Fresh water policies better, but still some issues

Fresh water policies better, but still some issues

Thursday, May 28, 2020

The deer industry says the government’s freshwater policy decisions will give farmers more certainty about what they need to do on their farms to comply with the revised national freshwater quality standard and new regulations.

Deer Industry NZ chair Ian Walker says deer farmers have long supported the need for farm environment plans, so making them mandatory should not be a burden, so long as the proposed farm plans address actual environmental risks and auditing reflects deer farming knowledge and understanding of deer behaviours.

“We support the principle of higher freshwater standards, but we are very cautious about adding layers of bureaucracy and additional costs on deer farmers. Also there is very little expertise outside our industry about the most effective ways to minimise the impacts of deer on the environment.”

Walker says the government deserves credit for listening to farmer feedback on its freshwater discussion document and for withdrawing or amending some of its more extreme proposals. The stock waterway exclusion rules are now generally focussed on intensity of land use, which he says will be a relief for many hill country deer farmers running low-intensity operations.

“However, there will be issues for some beef and deer farmers who have low intensity grazing operations, particularly on tussock-covered flats in some the South Island high country. Also in some high rainfall regions, especially on the West Coast, where low-slope paddocks are criss-crossed with creeks,” he says.

“Fencing all streams in these situations is unaffordable, impractical and will have very little environmental benefit.”

Walker says most deer farms are on hill country, so in areas where winter forage cropping is practised, many will be required to apply for a resource consent for cropping paddocks that have a 10 degree or greater slope. The deer industry will be looking more closely at the implications of this when the government makes more information available.

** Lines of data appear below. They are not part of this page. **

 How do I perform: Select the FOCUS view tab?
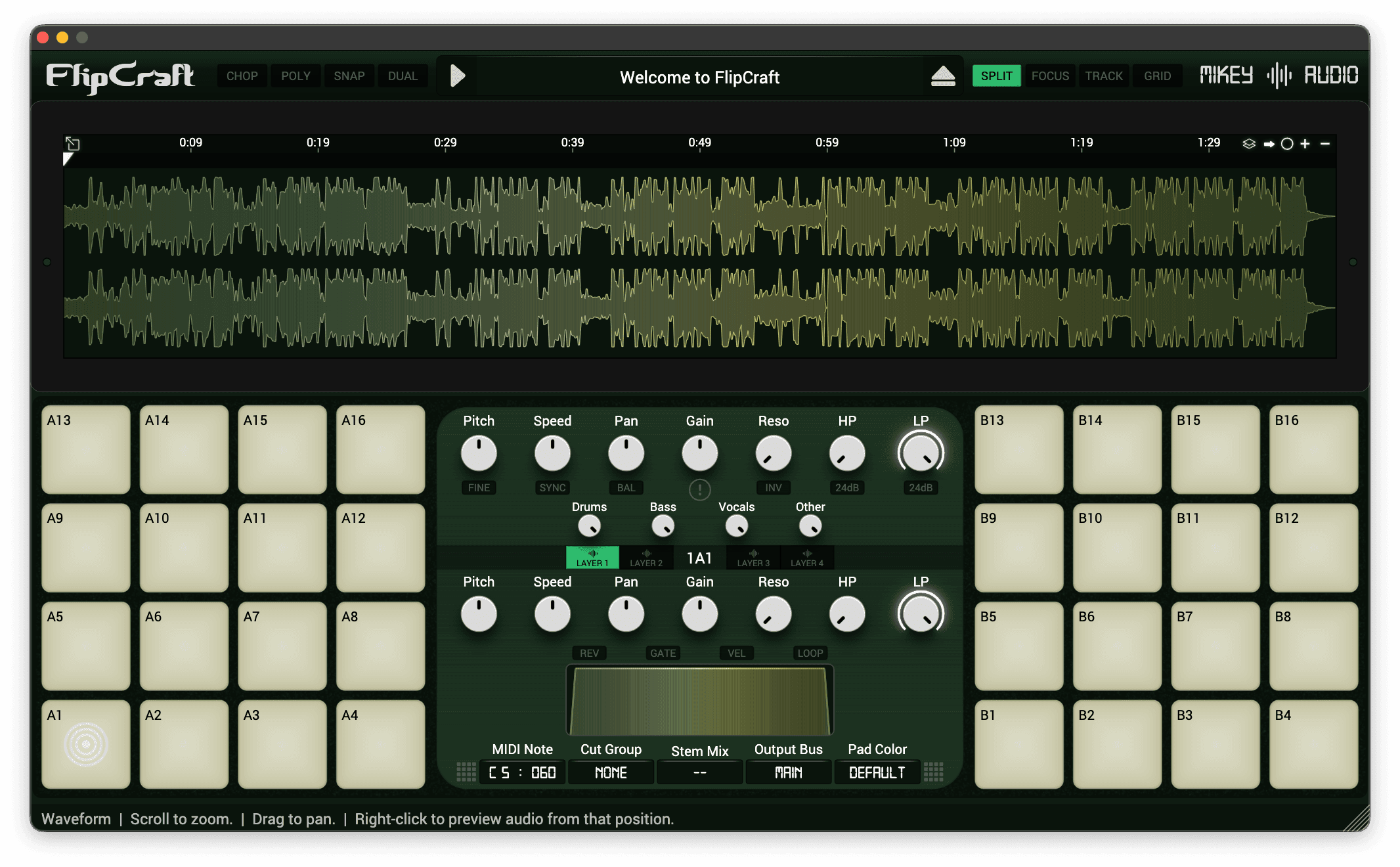click(1049, 76)
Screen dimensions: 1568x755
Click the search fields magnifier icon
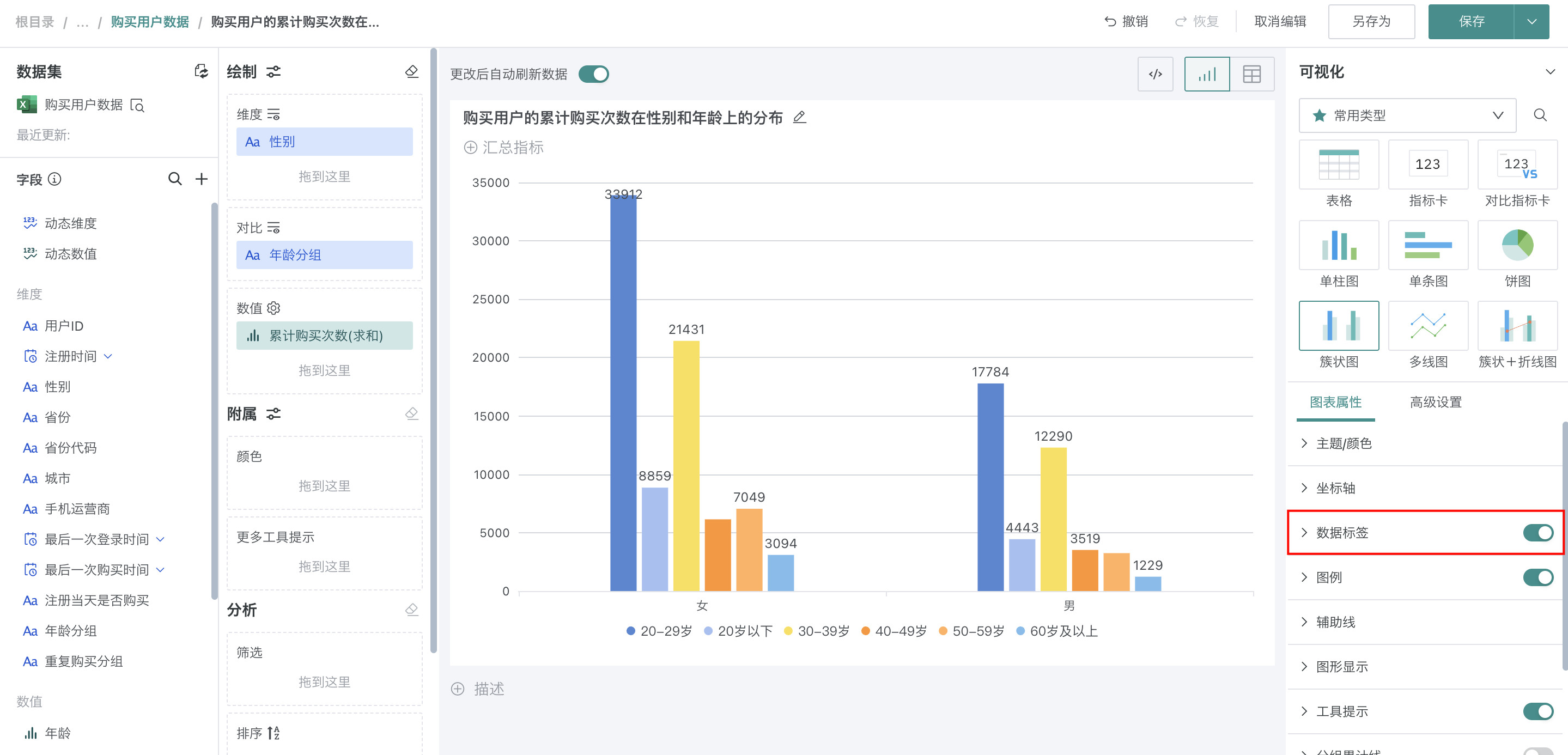click(175, 179)
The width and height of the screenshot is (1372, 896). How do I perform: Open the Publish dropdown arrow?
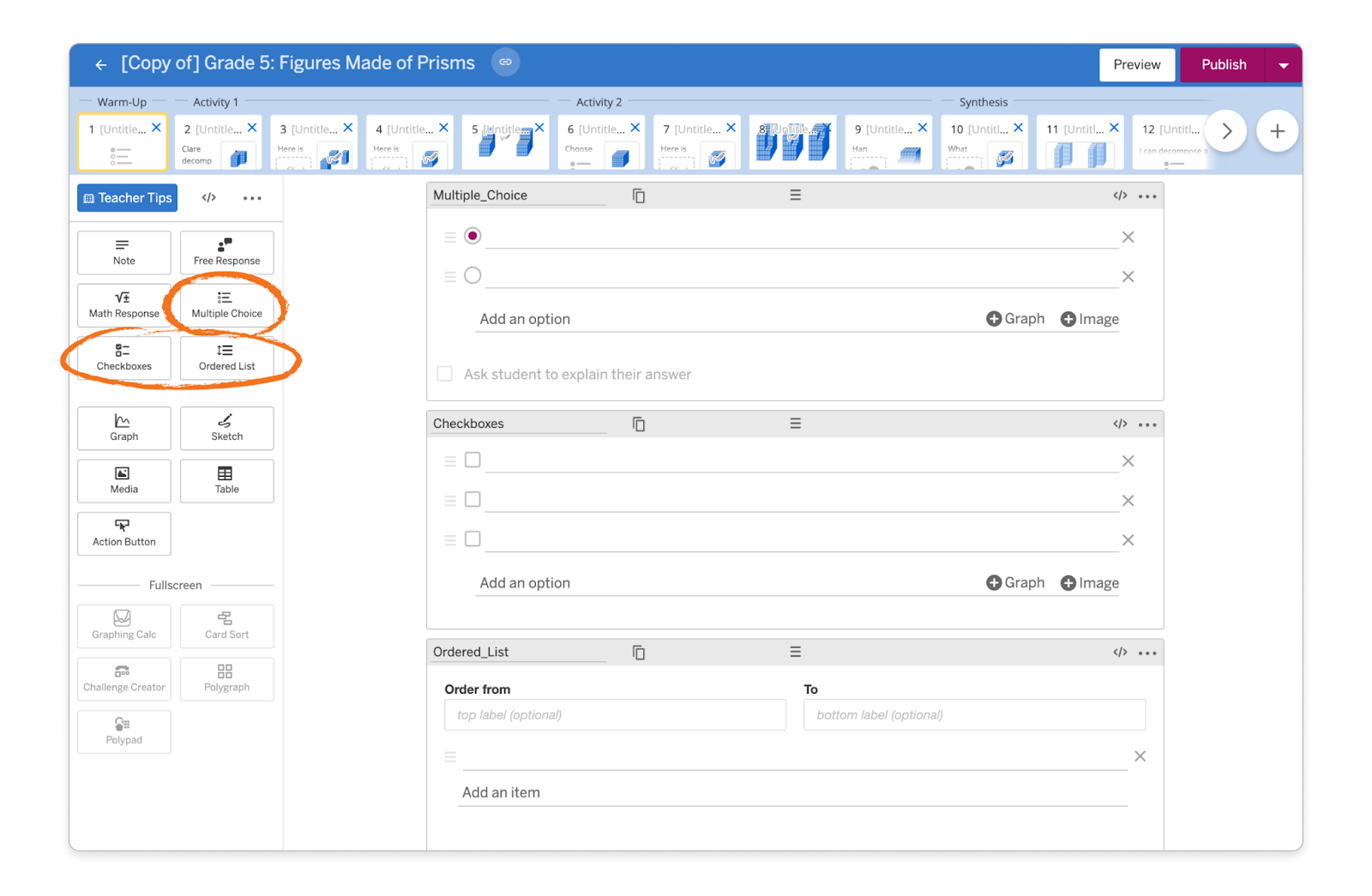coord(1284,63)
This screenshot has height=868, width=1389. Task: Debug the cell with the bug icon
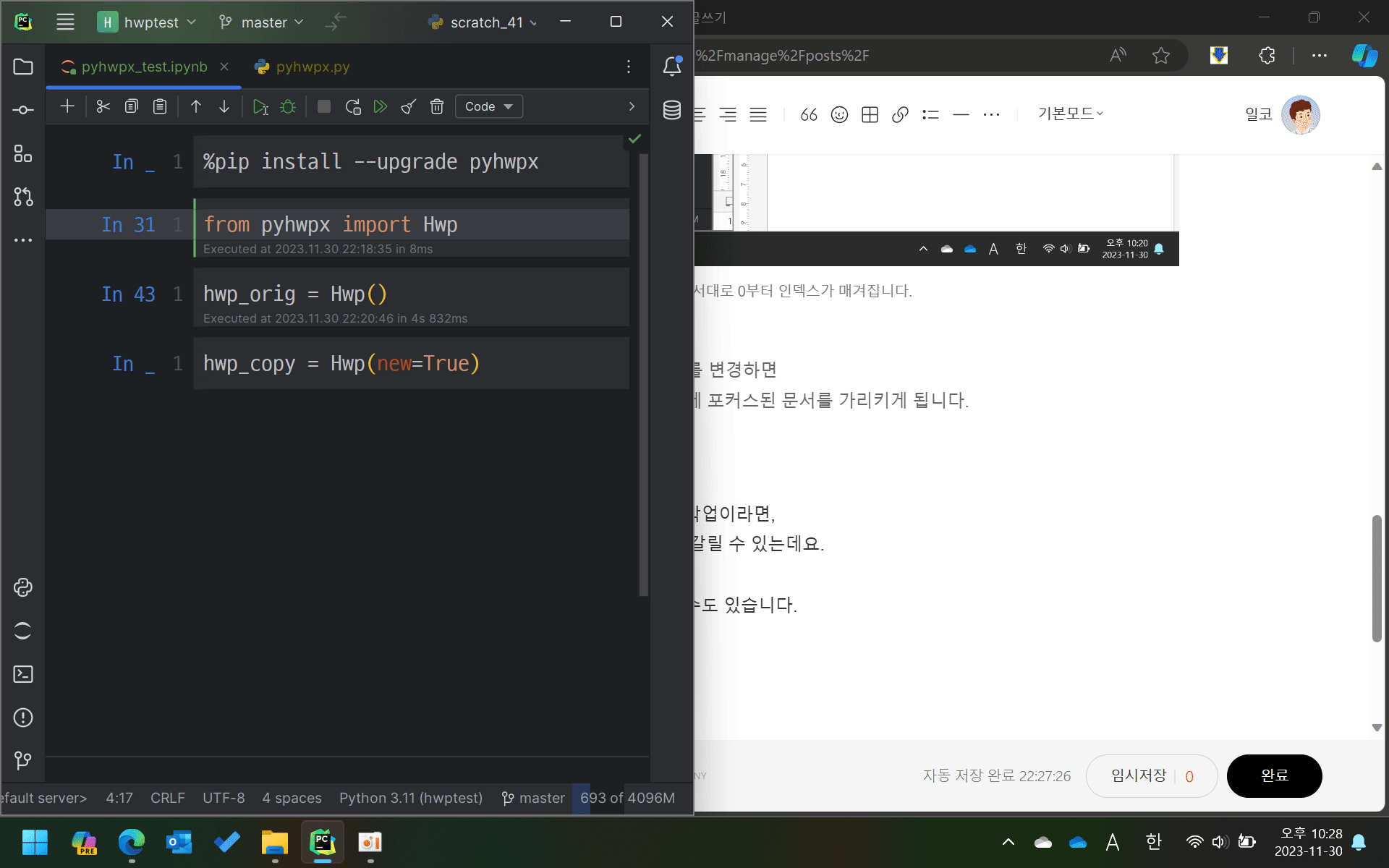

“The deer industry has been a pioneer in good environmental practice and there is a good understanding within industry of how to minimise the impact of deer during winter feeding. We are also into year 3 of a five year study into the impact of deer on water quality in hill and high country grazing situations, so we will have good data to further refine decision-making.”

Walker welcomes the released summary document and looks forward to seeing the detail of the new National Environmental Standards for Freshwater and National Policy Statement for Freshwater Management.

“As with all legislation, the devil will be in the detail. Our objectives are quite clear – to help the deer industry play its part along with all New Zealanders, in improving freshwater quality, while making sure that regulations achieve their desired purpose without imposing unnecessary costs or compliance hassles on farmers.”